Member Since: February 19, 2013

Country: United States

  • My point was that I'm not sure what would be a secure implementation and what wouldn't. Yes, I can (and will) just read up on it on my own, but some links or suggestions on improving security would be a neat bonus for a security-minded product like this.

  • This kind of thing, while cool, makes me a little nervous from a home security standpoint. Does this basically just give an additional point of entry to your home if someone manages to get hold of your phone (or whatever wireless-capable device can access it, depending on user implementation)? Maybe include some tips on maximizing security in a future hookup guide or something.

  • I guess you missed this part:

    The goal of this project is not necessarily to have you build your own turkey timer, but rather to show you how you can use the new Intel Edison to connect your project with Twitter!

  • For the reference voltage issue: Microchip sells DACs with dedicated VREF pins that could be connected to a stable voltage reference. The MCP4726, for example, is pin-compatible with the 4725 except the I2C address pin is replaced with the VREF pin, so swapping out the ICs and doing some green-wire modding to the breakout board might be feasible. If you don't mind changing the firmware to use SPI instead of I2C, there's also the MCP4921 in PDIP-8 form, which would be even easier hardware-wise.

  • This is common shorthand for motion sensors, even though it's not technically correct. The extra three "degrees of freedom" are actually just absolute rotation via the magnetometer. In my experience something marketed as a "6-DOF" sensor will only have linear and rotational acceleration.

  • The BBB technically can be powered directly from a single-cell LiPo, but it's not ideal: not considering the high power consumption, one of the 3.3V rails is driven by an LDO with 500mV dropout at peak load, and AFAIK you have to directly solder the battery leads and safety thermistor/resistor to the board, so swapping out different-sized batteries isn't practical.

  • Well, Intel seems to be claiming that's the intended application. I assume they have some logic behind the price point.

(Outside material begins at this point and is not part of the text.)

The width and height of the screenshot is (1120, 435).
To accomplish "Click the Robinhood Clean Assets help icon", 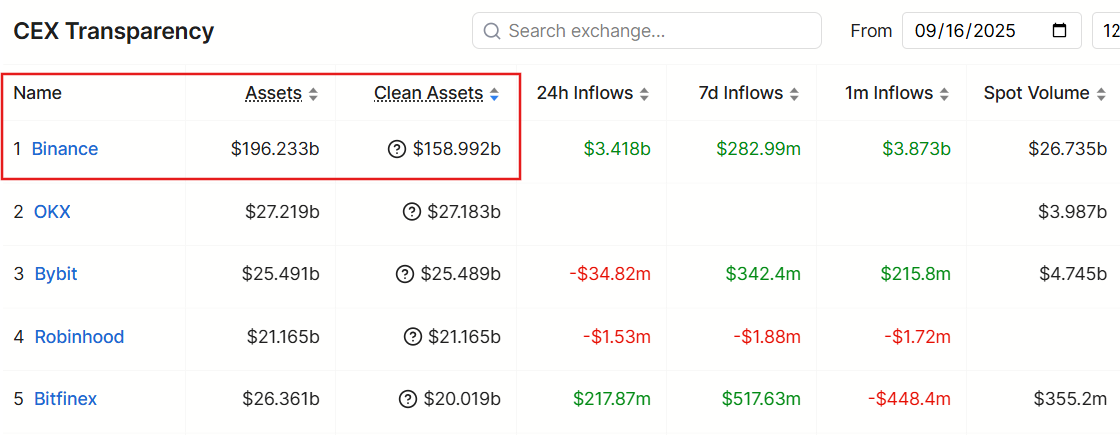I will pyautogui.click(x=412, y=337).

  • Number of PWM outputs isn't exactly the benchmark by which SBC utility is measured. Is there a reason you need so many? Keep in mind this was meant for wearables and IoT devices. If you need more, expand the functionality with a dedicated PWM generator or use a different board with a different target application.

  • Smaller and also uses a lot less power. Honestly the size and power consumption thing was my biggest turnoff with the RPi and BBB, and Edison is the first offering I've seen that fits the feature set I want. Edison may have some of the same functionality as other SBCs, but it's meant for a different set of applications—wearables and deeply embedded IoT devices—and those often need no on-board video support of any kind.

    As far as speed goes, you can't actually compare that kind of thing based just on MHz. Edison is a dual-core x86/Atom device and has an on-chip microcontroller in addition; RPi is a single-core ARMv6/ARM11 device. Edison also has 1 GB of RAM whereas the Pi has 256 or 512 MB depending on version. All this means that actual performance is going to vary heavily based on the application (memory-intensive or not, parallelizable or not, etc.) I'd like to see benchmarks for the Edison, though.

    Finally, re: the price, I think $10 more, including Sparkfun's markup for both devices, is a pretty reasonable price to pay for something that can feasibly be run off-the-shelf directly from a LiPo for multiple hours, plus has a footprint about 20% the size of the Pi's (and that's neglecting vertical space). I'll grant that it's a bit expensive objectively speaking, though.

  • If I understand correctly, it basically means you can't program the Edison with the Arduino IDE, but you can use any shields designed for the Uno R3 pinout and the hardware should work. You just have to know how to program the Edison to take advantage of that. Code gets uploaded over the USB port, but you won't be able to use Arduino sketches directly.

    EDIT: Okay, looks like I was wrong about the software bit: you should also be able to use sketches directly from the Arduino IDE? I'm also confused now.